Measure What Matters (Evaluating Success and Iterating)
It’s easy to get distracted by vanity metrics like “meetings booked,” but these numbers rarely reflect true progress.
Instead, focus on metrics that align with long-term growth and success:
Deal velocity: How quickly are opportunities moving through your pipeline?
Win rates: Are your engagements translating into closed deals?
Customer lifetime value (CLV): Are you building relationships that drive ongoing revenue and loyalty?
Tracking meaningful metrics ensures that your efforts are tied to outcomes that matter—not just to your team but to your buyers as well.
Build Internal Resilience (Ensuring Sustainability)
Dependency on external programs like appointment-setting services creates a fragile foundation for growth.
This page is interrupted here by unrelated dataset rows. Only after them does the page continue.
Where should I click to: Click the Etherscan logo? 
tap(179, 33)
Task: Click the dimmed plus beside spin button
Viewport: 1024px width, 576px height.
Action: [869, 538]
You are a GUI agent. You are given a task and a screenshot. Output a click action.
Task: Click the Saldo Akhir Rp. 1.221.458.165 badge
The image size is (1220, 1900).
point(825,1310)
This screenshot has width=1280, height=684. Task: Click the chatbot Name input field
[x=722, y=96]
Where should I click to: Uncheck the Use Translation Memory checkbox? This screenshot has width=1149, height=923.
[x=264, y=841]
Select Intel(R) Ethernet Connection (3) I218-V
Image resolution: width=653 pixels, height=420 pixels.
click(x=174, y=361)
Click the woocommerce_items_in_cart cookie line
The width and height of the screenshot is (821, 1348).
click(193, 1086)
If those programs falter, your entire pipeline strategy can collapse. The solution? Build internal resilience.
Develop in-house expertise: Strengthen your team’s capabilities in demand generation, messaging, and relationship-building.
Own your buyer relationships: Direct engagement helps you maintain control over your brand narrative and buyer experience.
Foster adaptability: Teams with internal expertise can quickly pivot and respond to changes in market dynamics.
By investing in your team’s skills and infrastructure, you reduce reliance on external vendors and build a robust, self-sustaining strategy.
Why Immediate Change Is Necessary
I know change is uncomfortable.
It’s much easier to follow the playbook that says, “Buy a tool, set meetings, watch revenue roll in.”
But if that playbook worked, why are so many vendors still struggling to gain traction?
Doing things the right way takes courage, creativity, and patience.
So here’s my challenge to every GTM team out there: stop chasing the metrics that don’t matter.
Stop buying into the lies that these programs sell.
Start focusing on building trust, solving problems, and creating real value—for yourself and your buyers.
We don’t need more vendor pitches or scaled meetings.
We need better conversations, deeper insights, and a hell of a lot more empathy.